Warga RT 02 Jalan Gedang, Kota Bengkulu, merayakan HUT ke-80 Republik Indonesia dengan cara sederhana, namun sarat makna kebersamaan.
Sejak siang, lapangan dipenuhi warga yang antusias mengikuti berbagai lomba khas 17 Agustus.
Dari futsal anak-anak memperebutkan Piala Ketua RT, lomba makan kerupuk, memindahkan bendera, hingga lompat karung—semua berlangsung riuh, penuh canda dan keceriaan. Ibu-ibu tak mau kalah; lari sarung justru menjadi salah satu momen paling mengundang tawa.
Ketua RT 02, Supratman, S.Sos., M.Si., mengaku bangga melihat antusiasme warganya.
“Alhamdulillah, acara ini begitu meriah. Semangat warga luar biasa, ditambah dukungan mahasiswa KKN Universitas Muhammadiyah Bengkulu yang membantu jalannya kegiatan,” ujarnya.

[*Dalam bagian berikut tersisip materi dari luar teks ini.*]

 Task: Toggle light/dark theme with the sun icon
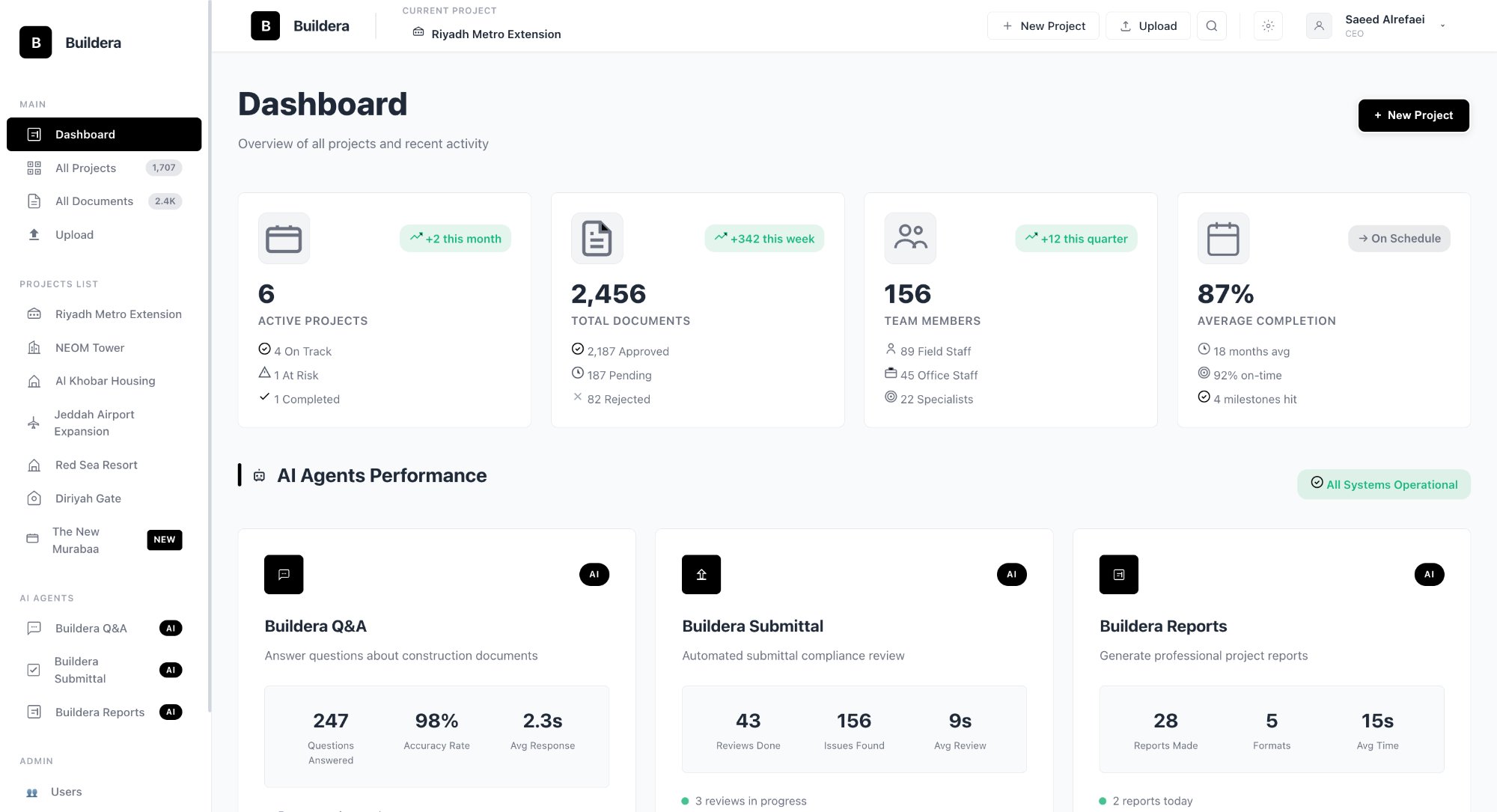1268,25
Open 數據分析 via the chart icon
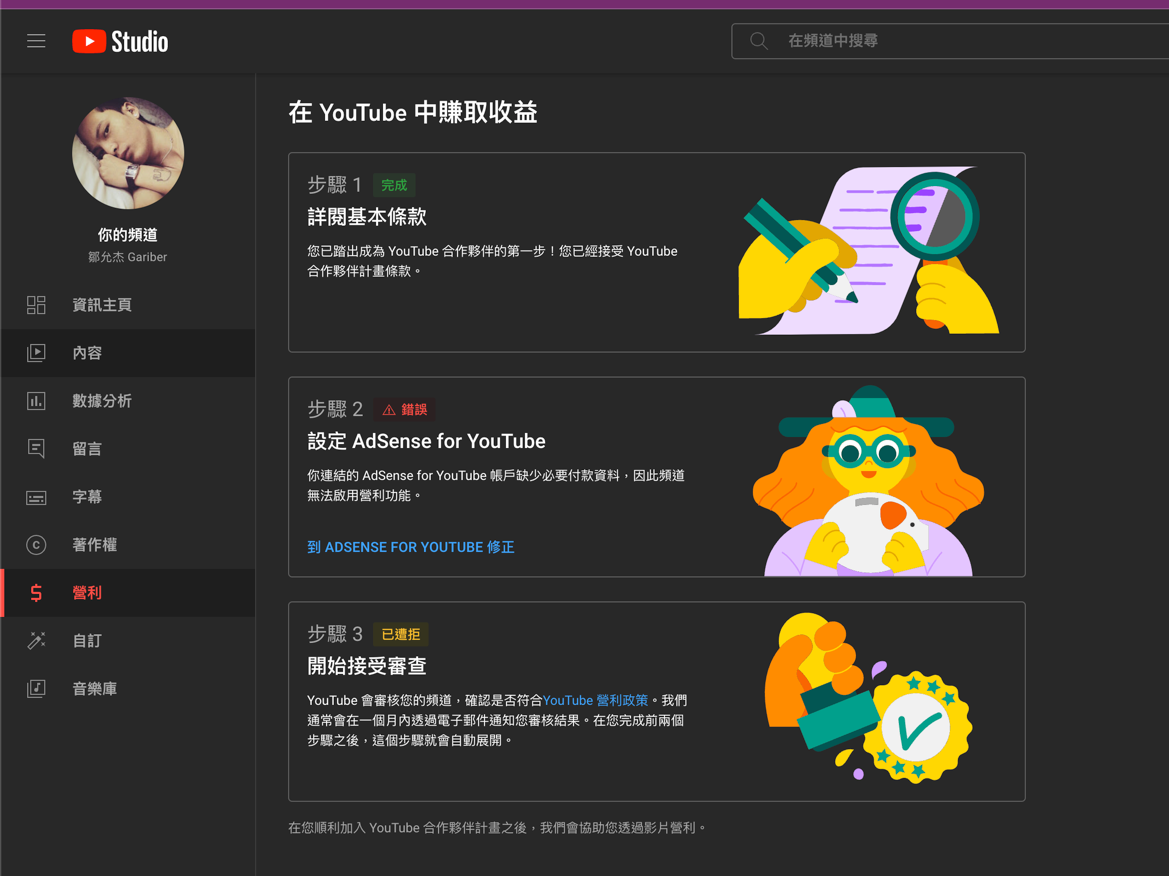 pos(36,401)
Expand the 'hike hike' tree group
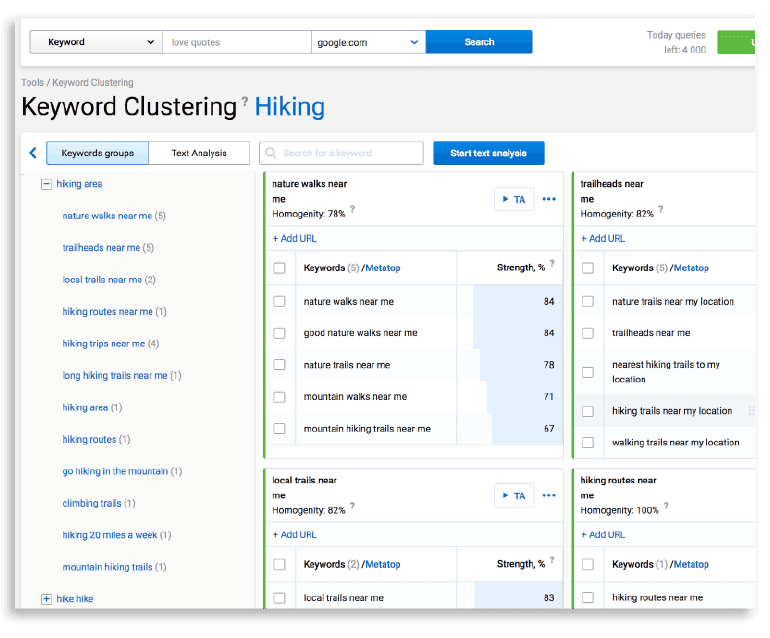Image resolution: width=770 pixels, height=638 pixels. click(x=46, y=599)
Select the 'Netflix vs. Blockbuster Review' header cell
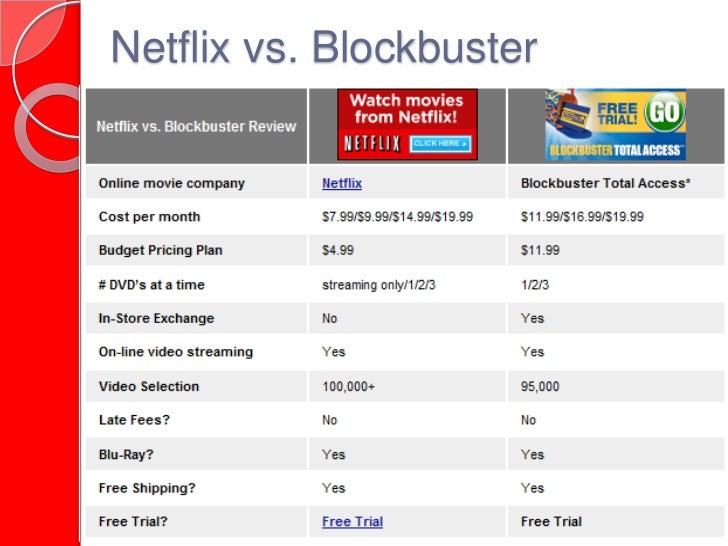728x546 pixels. 196,127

Menurut Supratman, lomba rakyat bukan sekadar permainan. Lebih dari itu, menjadi perekat silaturahmi dan pengingat bahwa kemerdekaan dirayakan dengan kebersamaan.
“Kami berharap, kegiatan ini terus berlanjut setiap tahun agar semangat nasionalisme tetap tumbuh,” tambahnya.
Di sela riuhnya lomba, terlihat anak-anak berlari penuh energi, sementara orang tua mereka memberikan dukungan dengan tepuk tangan dan sorakan.
Kebersamaan sederhana itu menghadirkan hangatnya rasa persaudaraan di lingkungan RT 02.
Perayaan ini membuktikan, kemerdekaan bisa dirayakan tanpa harus megah—cukup dengan tawa, semangat, dan kebersamaan yang tulus.